The Netivot Shalom goes in the opposite direction; he suggests that the reason each angel bears an individual flag is that each angel has its own unique mission; this idea, that each individual has a unique purpose, is what the people of Israel wanted to sense at their formative moment.
The reading that attracted my attention is that of the Shem Mishemuel, given the signifying nature he attributes to the flags as such.

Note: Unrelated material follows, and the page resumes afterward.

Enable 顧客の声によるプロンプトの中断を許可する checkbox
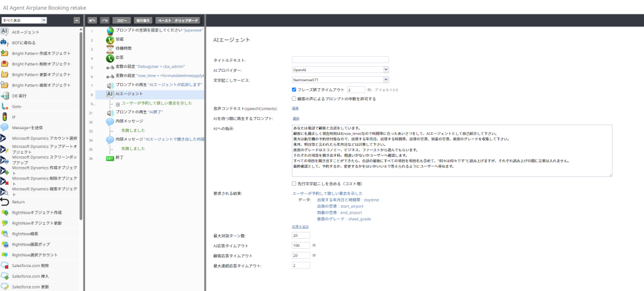This screenshot has height=291, width=644. click(x=294, y=99)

According to the ShMSh, the flags signify perfected states of holiness, such as pure Mercy, pure Judgement, etc, as stated in the mystical texts. However, until this time they are carried by the angels, who serve as intermediaries in carrying these effluxes from heaven to earth, and vice versa. The Israelites, however, wished to be intermediary free, they wanted to raise their own flags, and the recognition of the propriety of this desire is signified by the people receiving the command to raise flags on their own.

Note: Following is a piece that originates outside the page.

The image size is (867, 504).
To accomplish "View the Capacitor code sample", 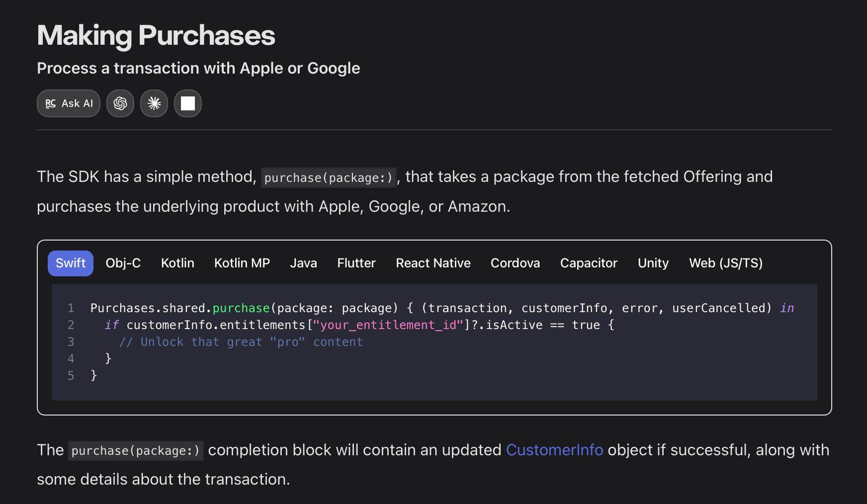I will click(589, 263).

What struck me as interesting in this reading, is that the sign of attaining an unmediated state is the flag. A flag would then be a signifier, which itself is classically considered a mediated symbol, that is, a signifier stands in for an object that is no longer present. To Saussure, and semioticians until recent times, the signifier was itself an empty symbol, devoid of its own meaning and significant for meaning something else. In other words, the priority is given to the signified, with the signifier being only a secondary cipher.
The Shem Mishemuel, giving the signifier flag the status of representing non-mediation, seems to be in lines with the Derrida of “On Grammatology”, who prioritizes the signifier. The signifier, the text, the flag is the sign of unmediated encounter, unmediated thus always present, rather than some event in the past. The signifier is the message; hoisting the signifier gives meaning to the signified, rather than the reverse.